Gentofte Town Hall (No. 159) was constructed in 1934–36 and was designed by Thorvald Jørgensen. The Gentofte Fire Station, built in 1938, is next to it. It was designed by Thorvald Jørgensen in collaboration with Kai Rasmussen.

Helleruplund Church (No. 73) is a Church of Denmark parish church. It is from 1955 to 1956 and was designed by Arthur Wittmaack and Vilhelm Hvalsøe.

The house at No. 17, which was made in 1931, was built as a test house for Dansk Cement Central by the architect Frits Schlegel.
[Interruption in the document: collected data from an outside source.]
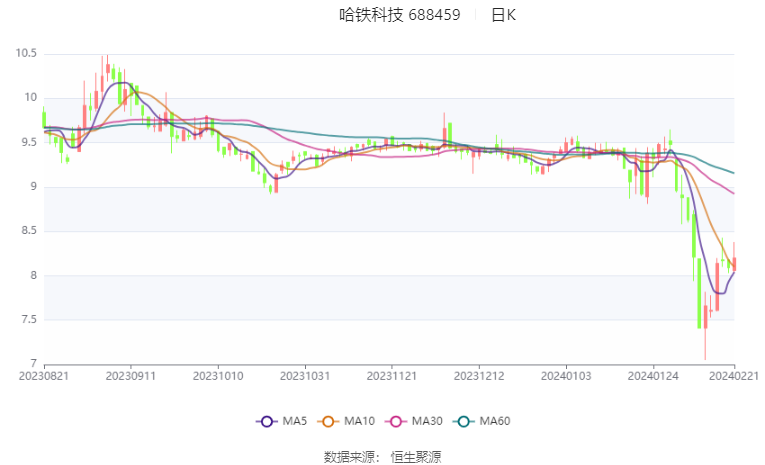Hide the MA60 line via its label
The height and width of the screenshot is (465, 765).
(x=495, y=421)
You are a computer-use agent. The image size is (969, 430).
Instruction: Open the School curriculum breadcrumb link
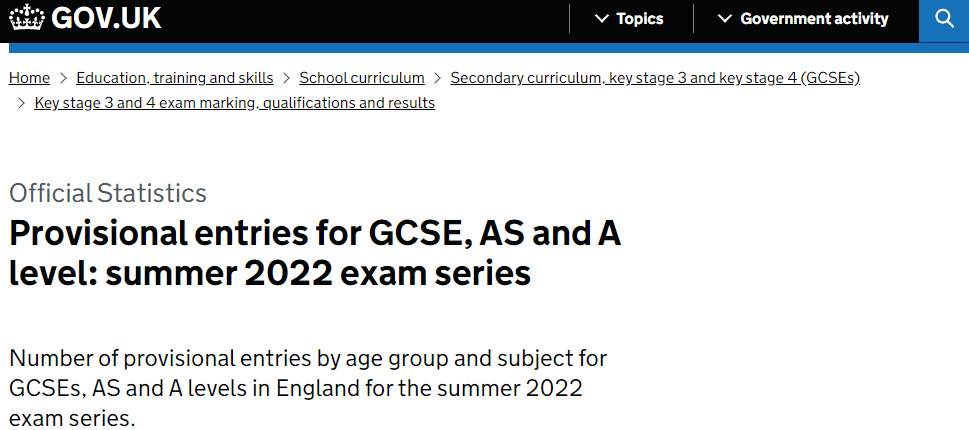[x=362, y=78]
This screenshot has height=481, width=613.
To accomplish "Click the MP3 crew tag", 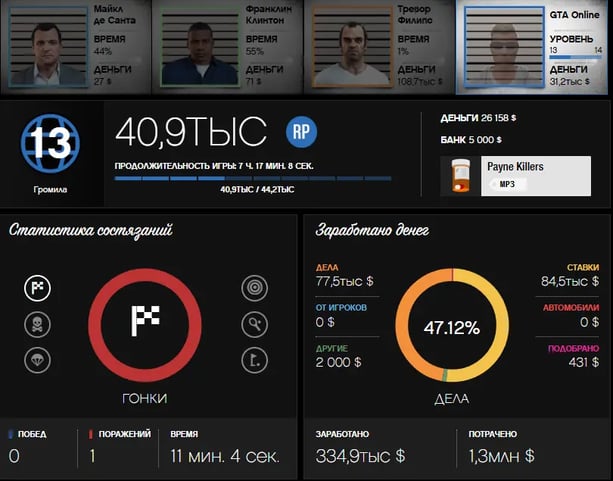I will tap(506, 185).
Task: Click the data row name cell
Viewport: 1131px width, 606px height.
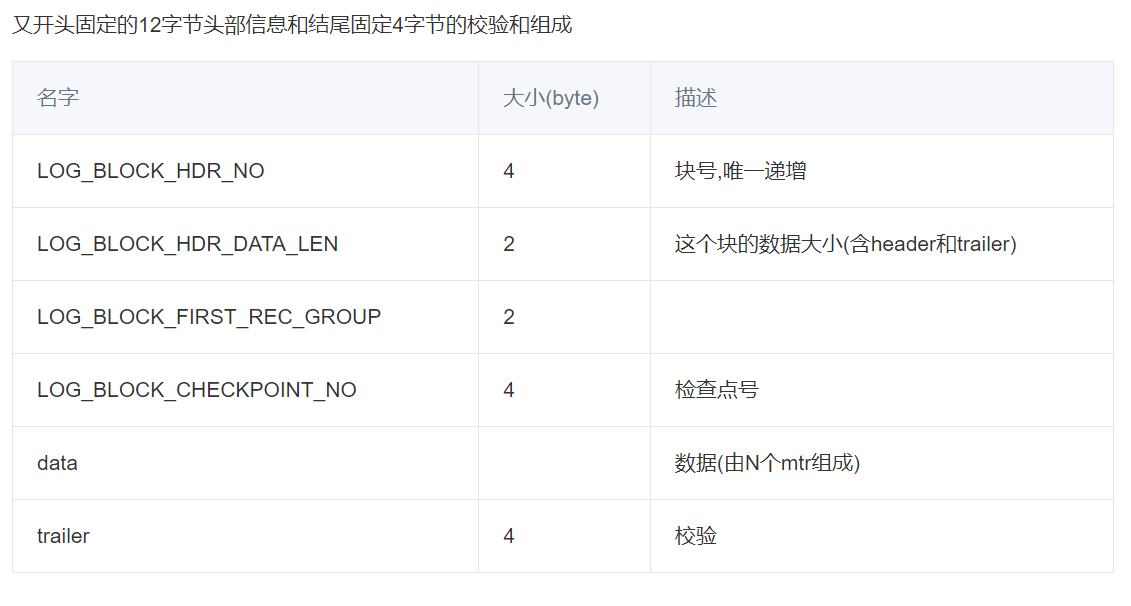Action: (x=245, y=463)
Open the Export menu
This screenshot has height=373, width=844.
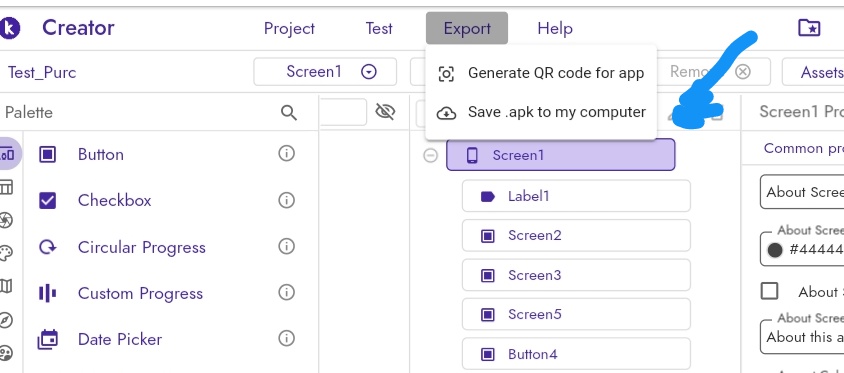467,28
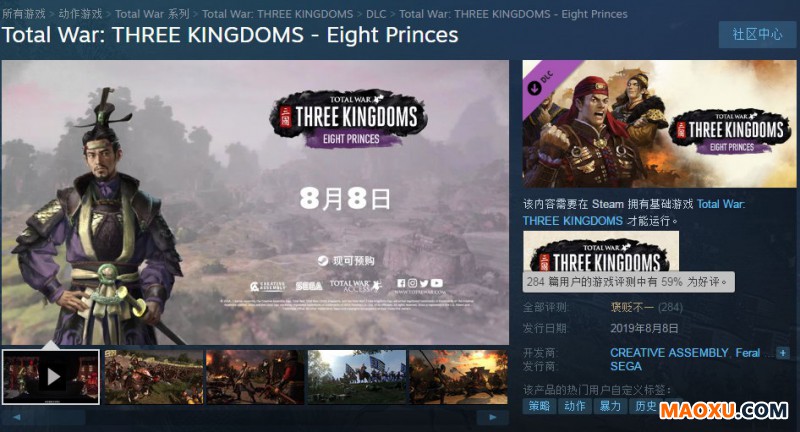Select the 策略 user tag

(x=539, y=406)
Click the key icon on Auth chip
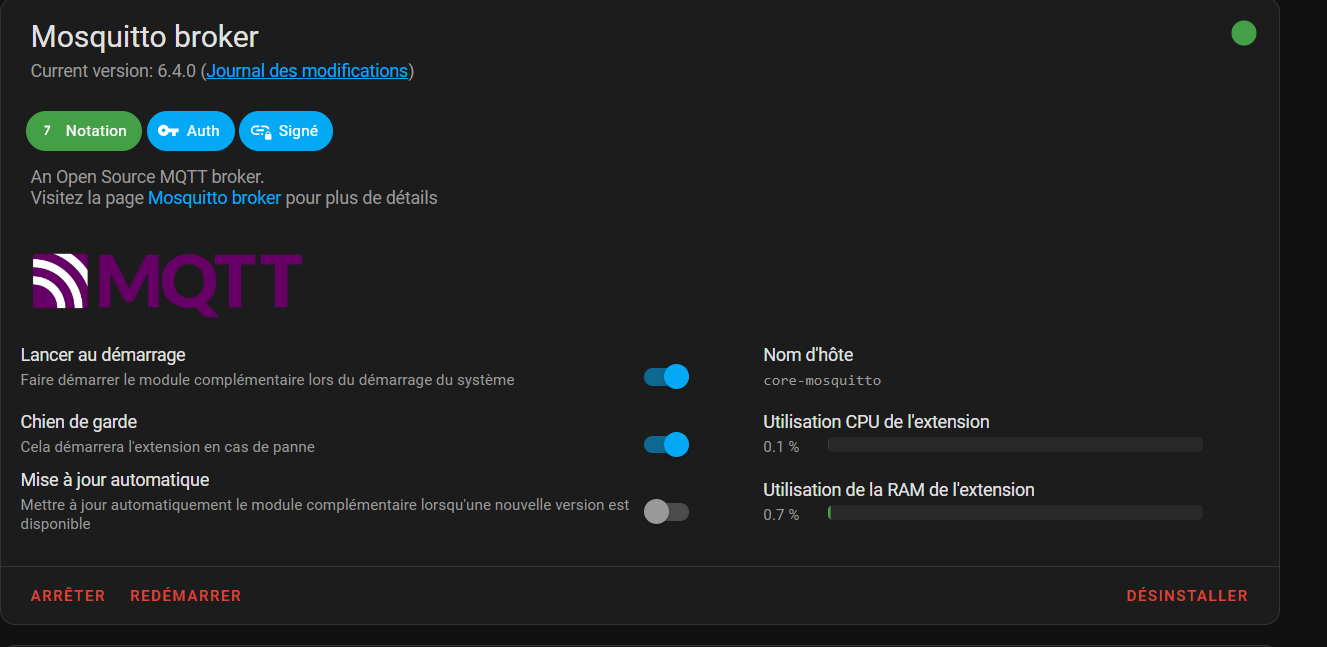 click(x=168, y=131)
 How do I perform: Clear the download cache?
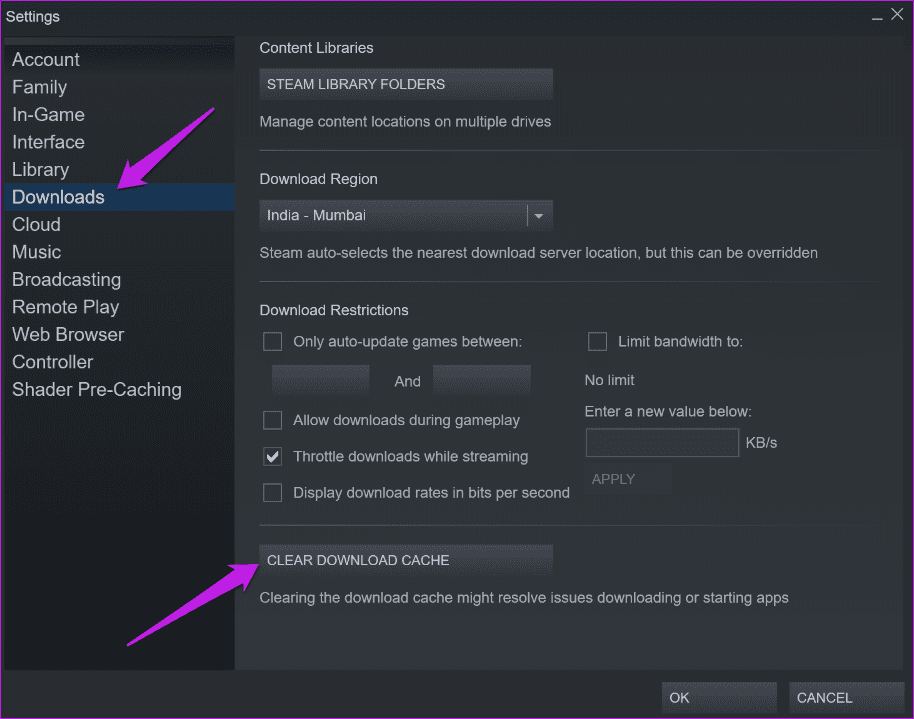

The house at No. 27 was built for count Christian Albrecht Frederik Lerche-Lerchenborg by Tyge Hvass in 1938. The two Modernist houses at No. 93B-C, were built by Vilhelm Lauritzen from 1956 to 1957, for him and his family.

==Public art==
In front of Gentofte Town Hall, there is a group of sculptures called "The Freedom Monument," designed by Axel Poulsen in 1954. Next to it is a water feature from 1978 by Allan Schmidt, featuring an abstract sculpture with two organic figures. The sculpture was created in collaboration with Royal Copenhagen, consisting of circa 500 glazed ceramic tiles in white, blue, and reddish-brown colors.

==Park and green spaces==
Bernstorff Park is located at the northern end of the street. Gellerup Cemetery is located next to Helleruplund Church.

==Transport==
Bernstorffsvej Station (No. 145) is a station of the Hillerød radial of the S-train network.